One of the things I find fascinating about British exploitation cinema from the 1970s is the existence of an obvious division amongst their personnel.

On the one hand we have those with little or no prospect or at times interest in careers in the mainstream.

On the other hand we have those who might well once have enjoyed mainstream careers but who found themselves in the wrong place at the wrong time now that London had stopped swinging and US money coming in.

Au Pair Girls is a film which perfectly illustrates this tendency.

In the former camp we have David Grant, credited as author of the story. One of the biggest figures in the British porn scene as producer, distributor and exhibitor, Grant would later be jailed for distributing the video nasty Nightmares in a Damaged Brain in the 1980s before dying in mysterious circumstances in 1991, the possible victim of a hit.

In the latter camp we have co-writer and director Val Guest. A forty-year industry veteran by this point, he had first made his mark in comedy in the 1930s and 40s before playing a major role in kick-starting the British horror cinema through The Quatermass Xperiment for Hammer. Here, however Guest, veteran of some 14 Hammer productions in total, was working for that company’s more downmarket rival, Tigon.


The mark of quality

Perhaps more interesting, however, is the way in which the film also exhibits something of a tension in its own approach, between presenting exploitation and commenting critically on it. Whether this was a deliberate strategy on someone’s part – the likes of Quatermass 2 and Hell is a City have a critical, realist edge to them – or unintentional is another matter, of course.

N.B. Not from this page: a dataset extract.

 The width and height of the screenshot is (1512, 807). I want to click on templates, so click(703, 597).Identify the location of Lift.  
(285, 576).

This is most evident towards the end of the film.


Never has a place been less appropriately named, though was the intention or not?

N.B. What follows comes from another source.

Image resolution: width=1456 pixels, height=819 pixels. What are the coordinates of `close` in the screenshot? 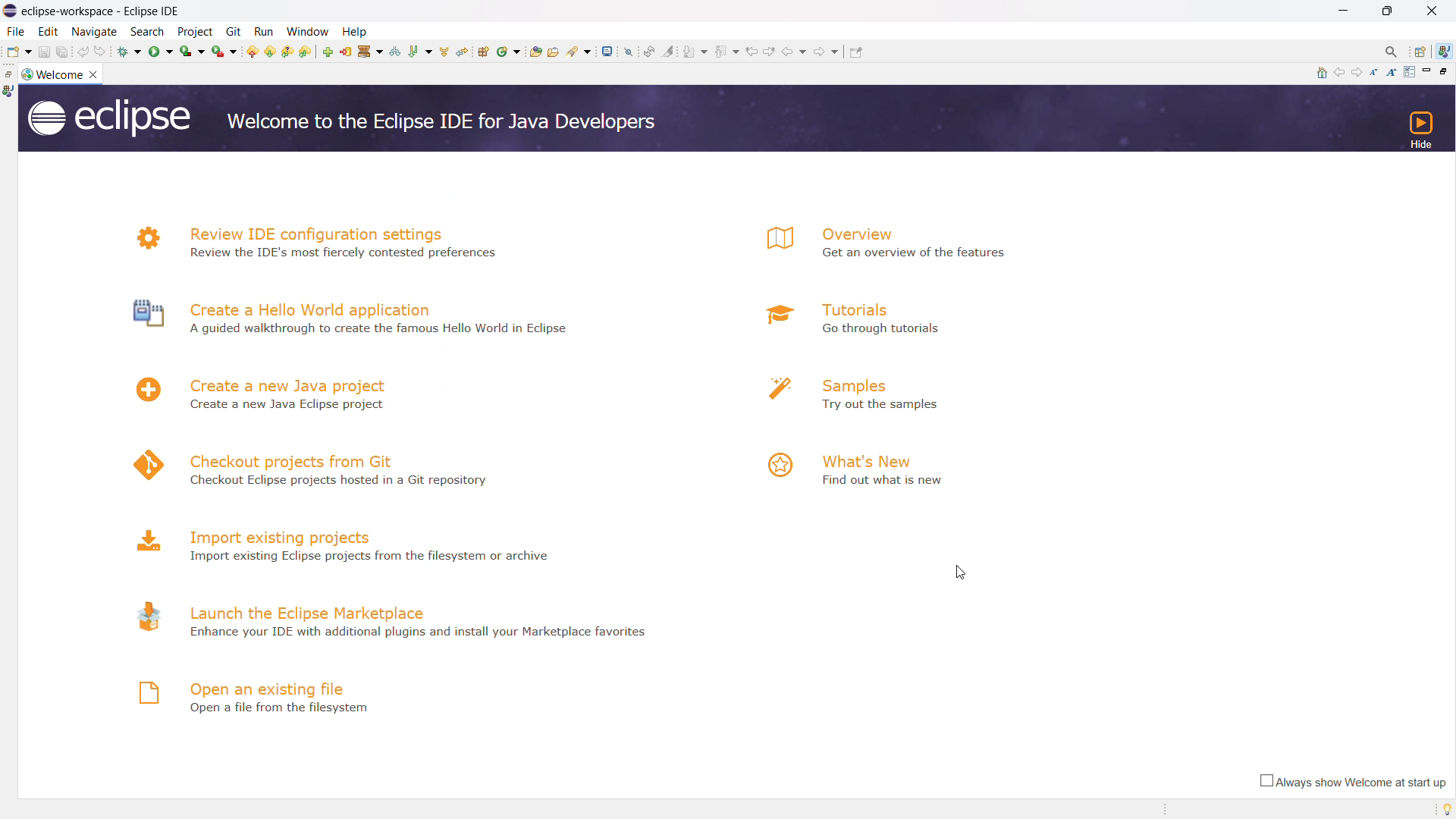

In one of the four stories the German au pair, Christa, who is a virgin, is taken to a Ricky Strange gig at Groovers nightclub and offered up as a sacrifice to the rock god by the opportunistic daughter of the family she has been placed with, “a Deutschland dolly where the hand of man has never set foot before”

Whilst no Permissive, it’s pretty sordid, depressing stuff and perhaps provides a hint of why Guest, who also helmed Confessions of a Window Cleaner around this time, was not involved with its sequel, Confessions of a Pop Performer.

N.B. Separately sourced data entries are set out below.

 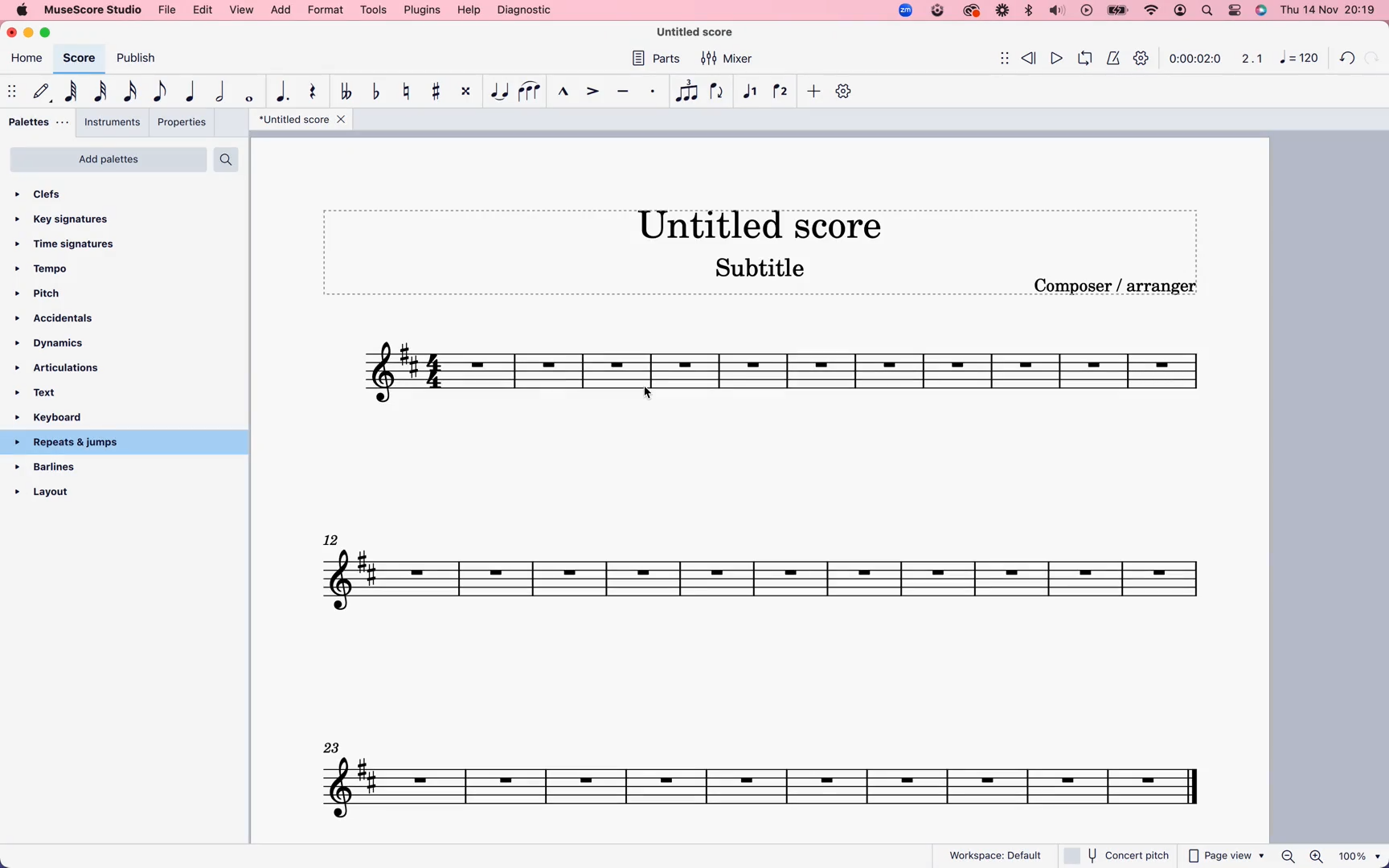 What do you see at coordinates (770, 223) in the screenshot?
I see `score name` at bounding box center [770, 223]. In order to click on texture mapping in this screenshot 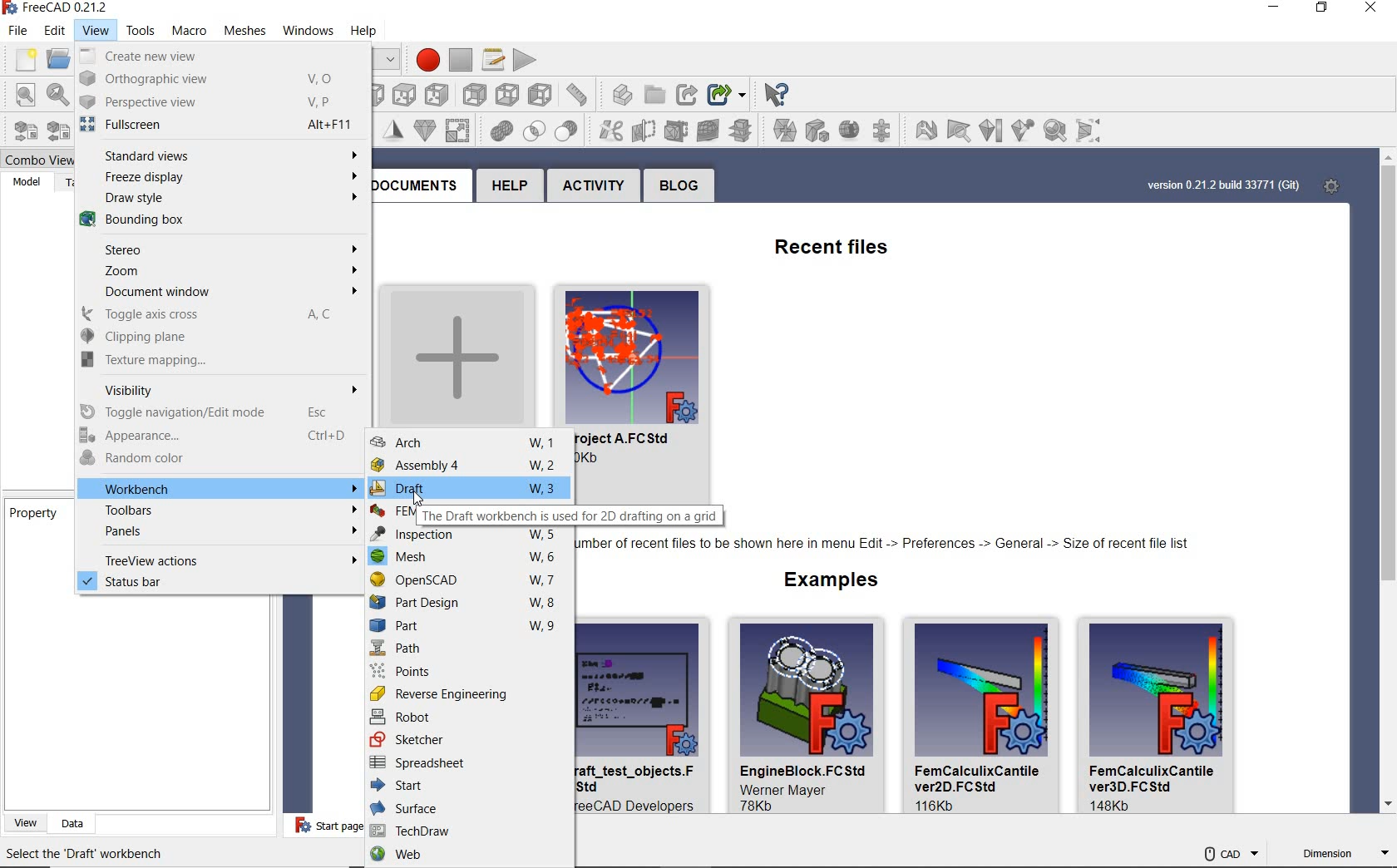, I will do `click(210, 359)`.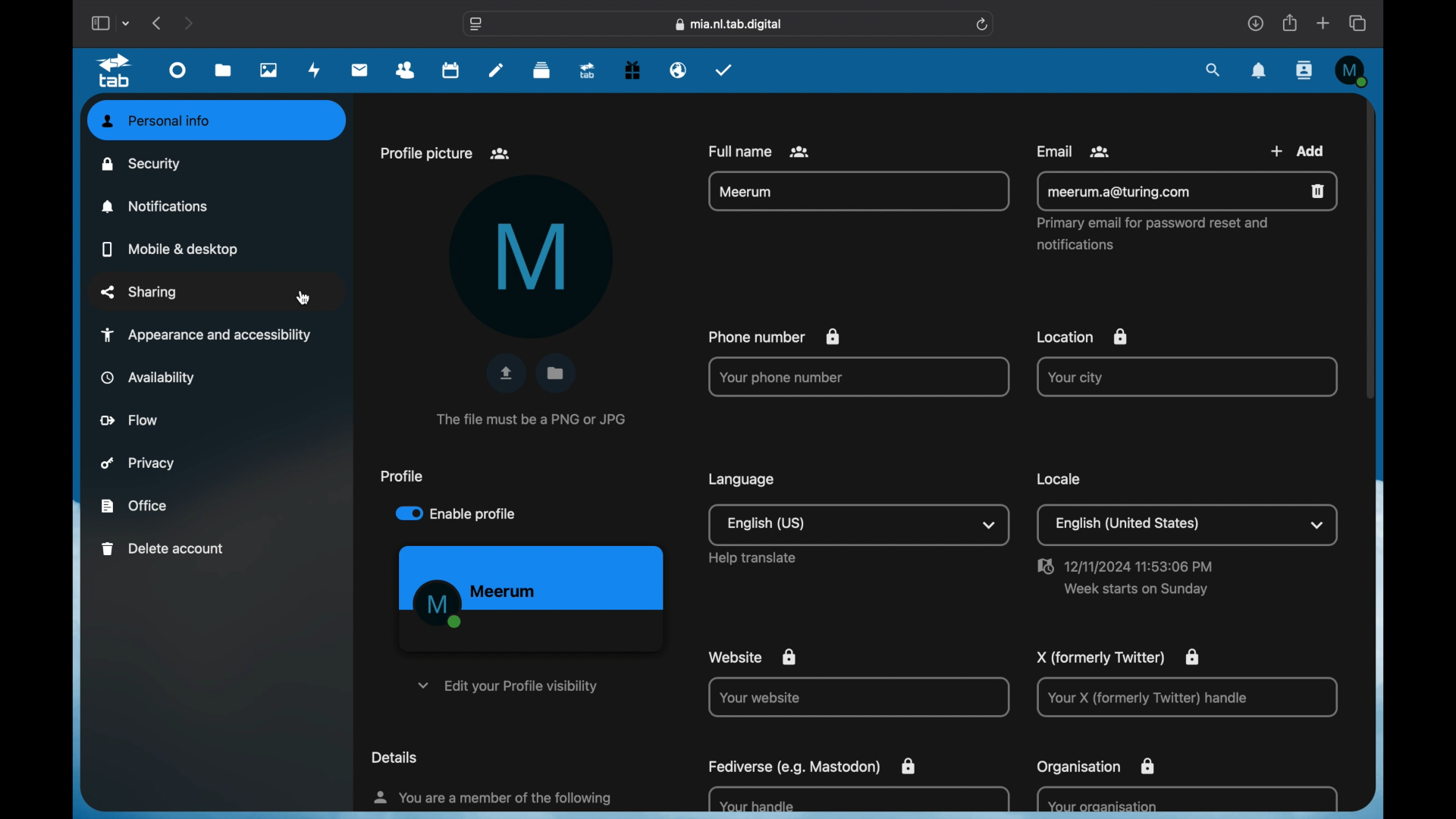 Image resolution: width=1456 pixels, height=819 pixels. I want to click on mail, so click(361, 70).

Ironic use of phallic symbolism, or what?

In another of the four stories a Swedish sexpot type, Anita, with a colour TV obsession is recruited by an Arab Sheik to be part of his harem. Though there’s a hint of criticism, in that we’re told the Sheik has magnanimously raised the annual income of his people from £10 to £20, it’s basically played for laughs.


Ferdy Mayne plays the Sheik

Following this, however, Christa, along with the other two Au Pair Girls, Nan and Randi, is herself picked up by the Sheik for what seems a bit of a dramatic transition from virgin to whore and an odd way to end the film on a high.

The story featuring Nan is also a bit off-key as she is placed with a family of eccentric aristocrats and immediately becomes involved with their piano playing child-man son Rupert (A “new playmate” / “It’s beautiful, I like it”), has sex with him and then silently departs.

Yet if there’s perhaps a hint of the inscrutable Oriental stereotype here, that ‘we’ cannot fathom ‘them’, Nan is also the only one of the four girls whose English is perfect and devoid of unwitting innuendo (Anita’s “I work with them all day and in the evening I play with myself. Is no good?” or Randi’s “I am not miss Lindstrom. My friends call me Randi”)

Again, some sort of critical comment ((Me Me Lai, more famous for her roles in Italian cannibal films, is Anglo-Burmese) or just unsatisfactory writing and characterisation?

Taken on its own basic terms, of providing laughs and showcasing female pulchritude, the film is a success.


For some reason the au pairs on the right is not featured subsequently – was there perhaps an export version with extra material?

It also has a very cool theme song, the kind that had it been sung in Italian or in Italian accented English would surely have showed up on a Beat at Cinecitta or Easy Tempo collection.


Le Mesurier's finest moment

And then there’s the immortal sight of none other than John Le Mesurier fondling his secretary’s breast before telling his son – who imagines this – to “Piss off!”